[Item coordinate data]
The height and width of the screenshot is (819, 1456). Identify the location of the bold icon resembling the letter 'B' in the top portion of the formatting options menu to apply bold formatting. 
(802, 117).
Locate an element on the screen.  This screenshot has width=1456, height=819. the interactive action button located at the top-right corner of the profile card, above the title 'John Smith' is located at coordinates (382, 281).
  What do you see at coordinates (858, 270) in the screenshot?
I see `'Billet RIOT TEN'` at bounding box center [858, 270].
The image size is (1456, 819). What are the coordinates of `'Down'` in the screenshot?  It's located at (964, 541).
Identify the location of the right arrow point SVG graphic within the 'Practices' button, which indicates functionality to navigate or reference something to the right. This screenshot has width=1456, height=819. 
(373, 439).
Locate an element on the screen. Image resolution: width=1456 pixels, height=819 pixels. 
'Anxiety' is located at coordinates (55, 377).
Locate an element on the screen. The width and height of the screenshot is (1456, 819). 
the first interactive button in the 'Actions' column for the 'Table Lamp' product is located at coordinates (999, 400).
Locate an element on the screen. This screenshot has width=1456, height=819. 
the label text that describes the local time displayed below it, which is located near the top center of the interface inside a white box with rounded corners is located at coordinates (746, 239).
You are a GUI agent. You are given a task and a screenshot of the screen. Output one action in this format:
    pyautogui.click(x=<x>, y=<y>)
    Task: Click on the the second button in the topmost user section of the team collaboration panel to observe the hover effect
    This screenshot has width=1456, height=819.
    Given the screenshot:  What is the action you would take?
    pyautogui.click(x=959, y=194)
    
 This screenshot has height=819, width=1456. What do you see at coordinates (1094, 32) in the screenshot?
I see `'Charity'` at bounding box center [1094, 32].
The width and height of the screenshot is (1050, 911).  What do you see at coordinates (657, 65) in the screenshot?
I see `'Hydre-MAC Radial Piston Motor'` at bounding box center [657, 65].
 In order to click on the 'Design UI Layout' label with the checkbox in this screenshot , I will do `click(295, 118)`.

What is expected - Substitute "team workspace panel" for "team collaboration panel" in the lines starting with the line containing "You are a GUI" and going on through the line containing "center [1094, 32].", then give only those lines again with nothing else changed.

Full output -
You are a GUI agent. You are given a task and a screenshot of the screen. Output one action in this format:
    pyautogui.click(x=<x>, y=<y>)
    Task: Click on the the second button in the topmost user section of the team workspace panel to observe the hover effect
    This screenshot has width=1456, height=819.
    Given the screenshot:  What is the action you would take?
    pyautogui.click(x=959, y=194)
    
 This screenshot has height=819, width=1456. What do you see at coordinates (1094, 32) in the screenshot?
I see `'Charity'` at bounding box center [1094, 32].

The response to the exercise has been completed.